● **Alıştırma görevleri**
(1) Sayfa alıntısına göre bir toplum hangi durumda millet olma aşamasına erişir?
(2) Lütfen aşağıdaki ifadelerin sayfa alıntısıyla uyuşup uyuşmadığını evet veya hayır ile belirtin ve her biri için metindeki belirleyici sözleri aynen alıntılayın.
(a) İnsan toplulukları yalnızca ırk benzerliği bulunan insanların bir araya gelmesiyle oluşur.
(b) Devletin varlığından ancak millet olma aşamasından sonra söz edilebilir.
(c) İnsan toplulukları sosyal bir varlık gösterir.
(3) Sayfa alıntısında "Bütün insan toplulukları;" sözlerini içeren yerle açılıp "varlığından söz edilebilir." ile kapanan bölümü aynen yazın.

● **Sayfa alıntısı**
━━━━
Bütün insan toplulukları; aralarında bulunan duygu, düşünce ve davranış biçimi, ırk, din, dil ve menfaat gibi hususlarda benzerlik ve beraberlik bulunan insanların bir araya gelmeleri ile oluşurlar ve sosyal bir varlık gösterirler.. Bir toplum, gelenek ve göreneklerinden Anayasa düzeyine kadar uzanan hukuk kurallarına birlikte uyar ve onlara göre organize olursa millet olma aşamasına erişir. Ancak bu aşamadan sonra devletin varlığından söz edilebilir.
━━━━
● **Verilen kayıtlar**

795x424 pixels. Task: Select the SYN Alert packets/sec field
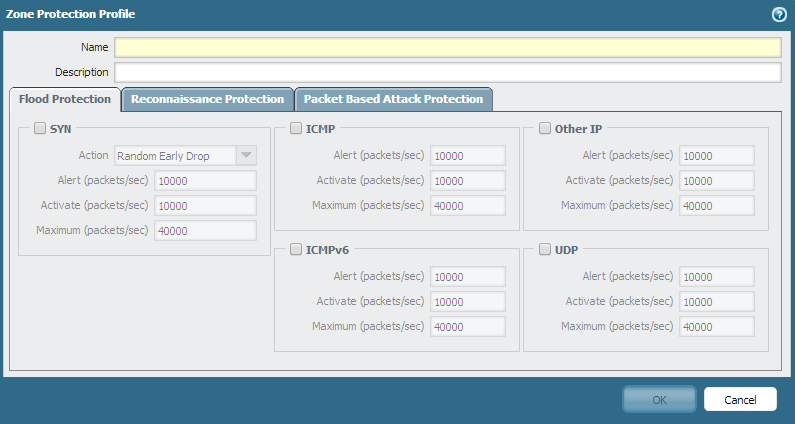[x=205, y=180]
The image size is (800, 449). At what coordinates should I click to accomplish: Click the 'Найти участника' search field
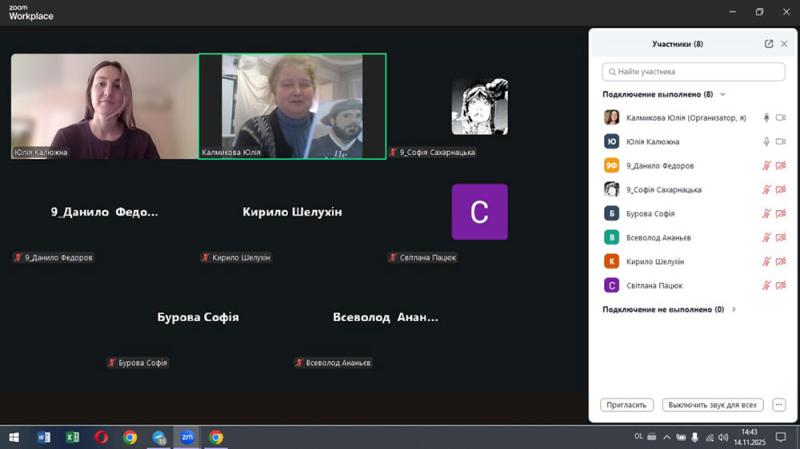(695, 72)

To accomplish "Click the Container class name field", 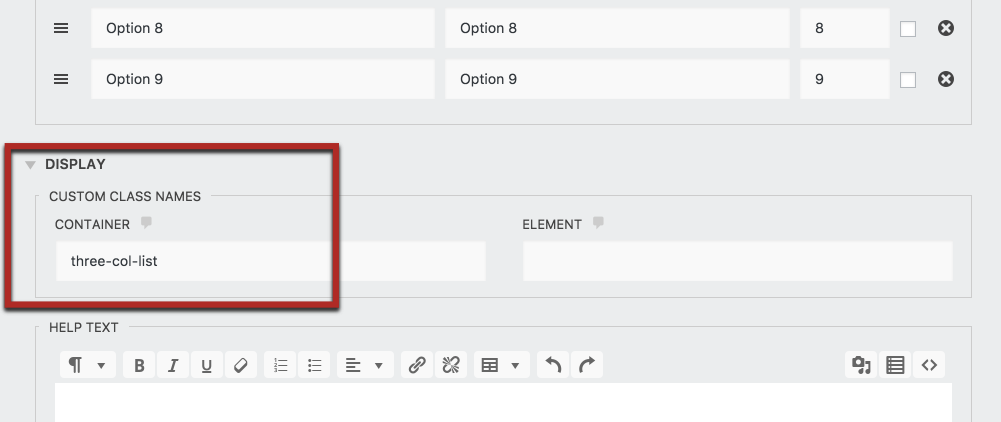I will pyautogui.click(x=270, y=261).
━━━━
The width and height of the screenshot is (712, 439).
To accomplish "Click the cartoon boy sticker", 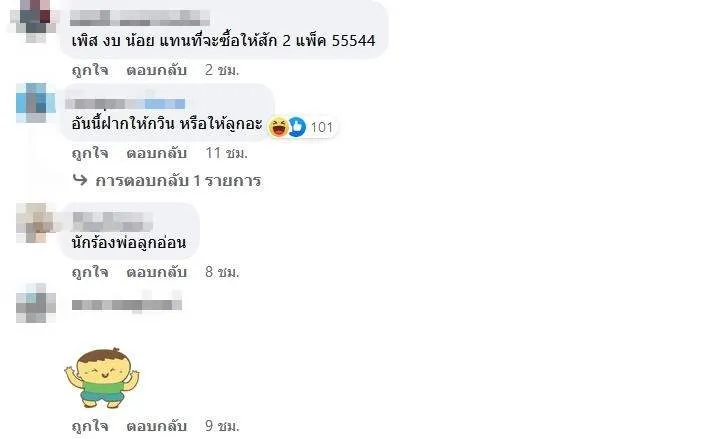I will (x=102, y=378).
━━━━
● **Alıştırma cevapları**
(1) Gelenek ve göreneklerinden Anayasa düzeyine kadar uzanan hukuk kurallarına birlikte uyar ve onlara göre organize olursa.

(2)
(a) Hayır: "duygu, düşünce ve davranış biçimi, ırk, din, dil ve menfaat gibi hususlarda benzerlik ve beraberlik bulunan insanların bir araya gelmeleri ile oluşurlar"
(b) Evet: "Ancak bu aşamadan sonra devletin varlığından söz edilebilir."
(c) Evet: "sosyal bir varlık gösterirler"

(3)
Bütün insan toplulukları; aralarında bulunan duygu, düşünce ve davranış biçimi, ırk, din, dil ve menfaat gibi hususlarda benzerlik ve beraberlik bulunan insanların bir araya gelmeleri ile oluşurlar ve sosyal bir varlık gösterirler.. Bir toplum, gelenek ve göreneklerinden Anayasa düzeyine kadar uzanan hukuk kurallarına birlikte uyar ve onlara göre organize olursa millet olma aşamasına erişir. Ancak bu aşamadan sonra devletin varlığından söz edilebilir.